### Goal A
Translate this sentence from the book description into Spanish: "Films are not only a cultural representation, but also a means of cultural production."
### Goal B
Write out the part of the book description that begins at the words "The essays in" and stops after "theory and filmmaking.".

### Extract

** Begin **

Interpreting Cinema: Adaptations, Intertextualities, Art Movements is a collection of sixteen essays which explores the academic aspect of film studies.
Film is a complex medium whose means of display, storage and survival are an extension into time and space. The act of interpretation must work with the multiple facets of film as a medium.
Films are not only a cultural representation, but also a means of cultural production. Their appeal to large and mixed audiences provides an effective means of political criticism and raising social consciousness. Films become the unconscious of the nation as they reflect upon the power relations, political conditions and social disturbances using the individual psyche as a medium of expression. Another conceptual category important for film arts is the environmental space. Interaction between space and individual is an important part of the semiotics of the film and sends out signals towards its meaning. Beyond the film itself, the personal contexts of artists provide an additional means to connect the worlds of illusion and reality.
The essays in this volume take up adaptations from fiction and drama both from within the same culture and across cultures and explore the relationships between cultures and mediums. There are individual essays on relationships, theoretical frameworks and art movements, reflecting the intimate connection between critical theory and filmmaking.
This book will be of interest both to the lay reader and the serious researcher as it comments upon the significance of the film medium and opens out its mysteries. It goes on to provoke the imagination of the reader to enter into a dialogue with unexplored areas and recognise the facts that a film is more than mere entertainment.

** End **

(Source records)
** Begin **

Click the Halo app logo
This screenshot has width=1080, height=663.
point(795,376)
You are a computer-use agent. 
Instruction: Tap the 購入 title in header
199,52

** End **

### Complete output A
Las películas no son solo una representación cultural, sino también un medio de producción cultural.

### Complete output B
The essays in this volume take up adaptations from fiction and drama both from within the same culture and across cultures and explore the relationships between cultures and mediums. There are individual essays on relationships, theoretical frameworks and art movements, reflecting the intimate connection between critical theory and filmmaking.